-- Text --
◇ ◇ ◇ ◇

Just thinking that the would-be left adjoint would have to form sets of “quasi-components”, as remarked here. So what goes wrong? Is assigning quasi-components not functorial?
Re #15: the relation “x∼ qyx \sim_q y iff f(x)=f(y)f(x) = f(y) for every continuous map f:X→Df \colon X \to D to a discrete space DD.” does appear give a functor Top→Set, since if x~y, then also g(x)~g(y) for any continuous map g, since for any continuous map h to a discrete space, hg is also a continuous map to a discrete space.
But it does not appear to satisfy the adjunction relation for pathological spaces.
Also, I doubt that the quasi-components functor preserves coequalizers.
If you replace spaces by locally connected spaces, then the discrete space functor does have a left adjoint.
I have added the pointer to where the cohesion of locally connected spaces is discussed (here).
But it seemed you were after something more general. Is locally connected spaces the largest class for which the left adjoint to Disc exists? Why does assigning quasi-components not work more generally?
Re #20: This is a good question, which I’d like to think about when I have a quiet moment to myself.
Re #20 and #21: I think that Johnstone’s result mentioned at locally connected topos, applied to the big topos of (some chosen full subcategory of) topological spaces, probably shows that the existence of the left adjoint characterises exactly locally connected spaces, i.e. the latter are indeed the largest possible class for which the left adjoint exists.
I think that what goes wrong for quasi-components is exactly what is described in Warning 2.7 at connected component. The category-theoretic notion uses coproducts fundamentally.
Let’s see, I think there are several questions at play. We are contemplating full subcategories $i: \mathcal{S} \hookrightarrow Top$ through which the full inclusion $\Delta: Set \to Top$ (the discrete space functor) factors, so that each functor $\mathcal{S}(X, \Delta -)$ is representable. This functor is $Top(X, \Delta-)$, by full faithfulness of $i$. So the full subcategory of $Top$ consisting of all spaces $X$ such that $Top(X, \Delta-): Set \to Set$ is representable is the largest class/subcategory $\mathcal{S}$ that Urs is speaking of.
Spaces $X$ that are coproducts of connected spaces, i.e., topological coproducts of their connected components, may be just what we are looking for. These are not the same as locally connected spaces! For example, a connected space need not be locally connected, the topologists’ sine curve being a classic example.

◇ ◇ ◇ ◇

-- Dataset --
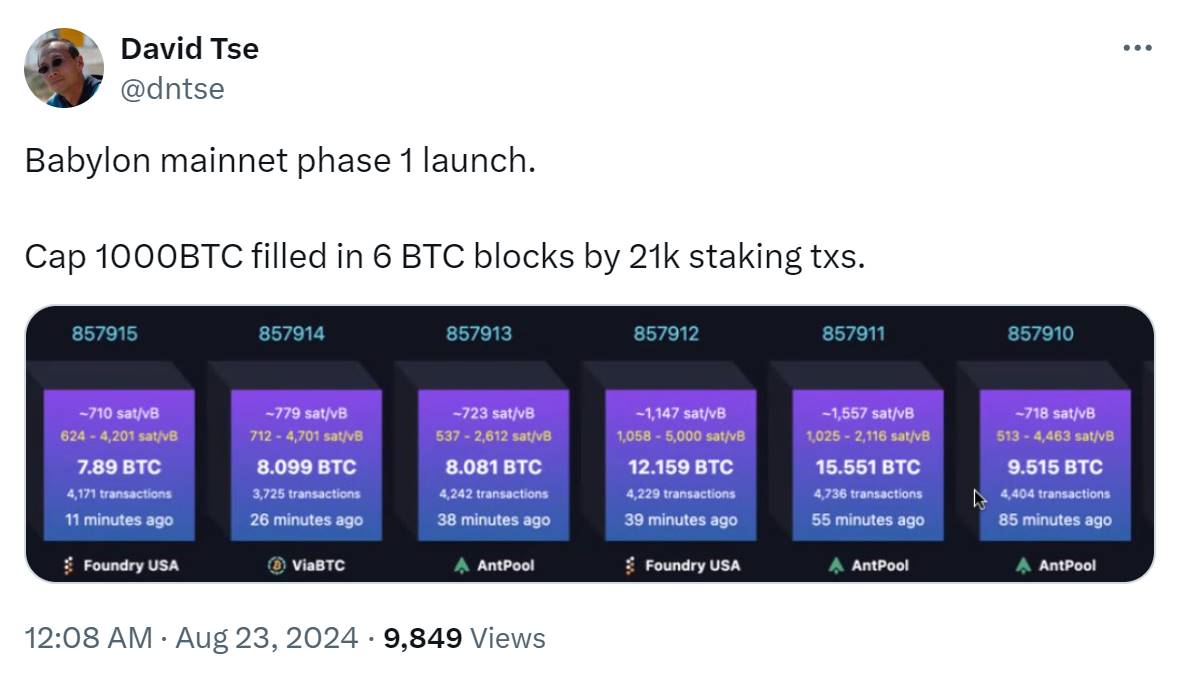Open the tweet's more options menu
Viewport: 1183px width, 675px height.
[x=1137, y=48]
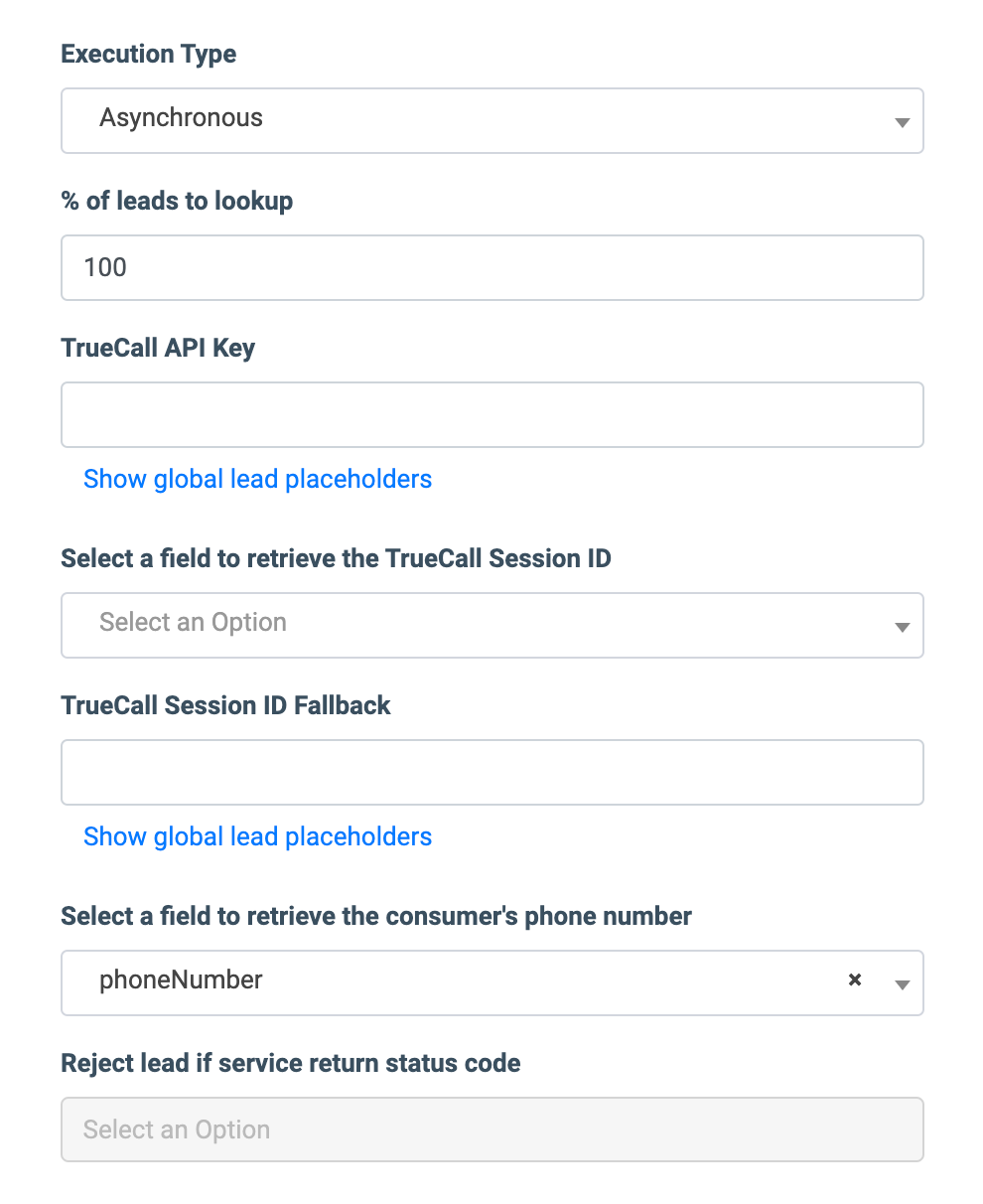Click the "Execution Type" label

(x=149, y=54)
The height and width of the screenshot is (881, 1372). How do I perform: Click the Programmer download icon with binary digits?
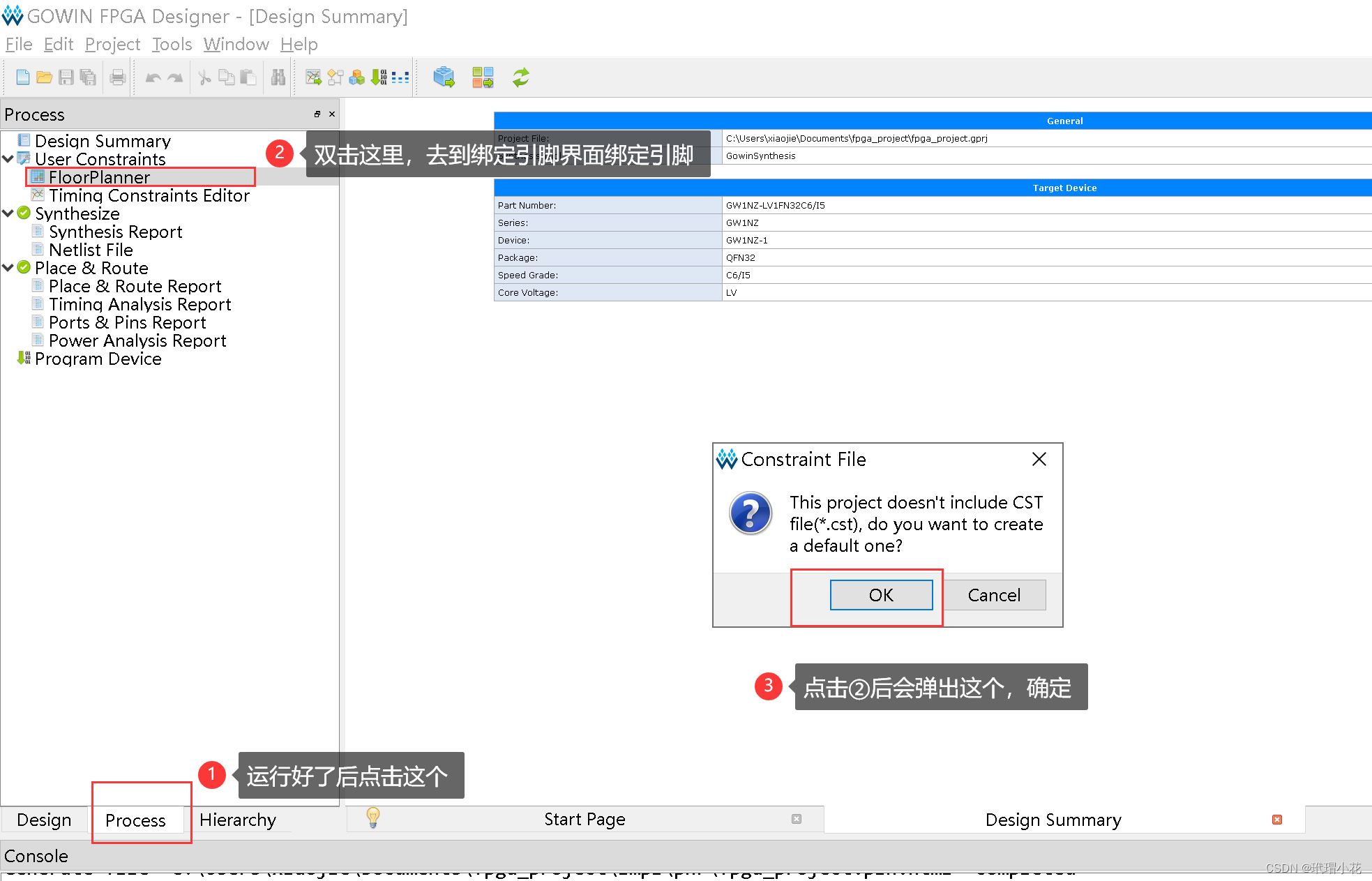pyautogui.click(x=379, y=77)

◇ ◇ ◇ ◇

-- Work to complete --
1. In the discussion of quasi-components, what is given as a classic example of a connected space that is not locally connected?
2. Copy everything in the discussion of quasi-components from "I think that what" down to "uses coproducts fundamentally.", and replace "quasi-components" with "path components".

-- Solutions by task --
1. The topologists' sine curve.

2.
I think that what goes wrong for path components is exactly what is described in Warning 2.7 at connected component. The category-theoretic notion uses coproducts fundamentally.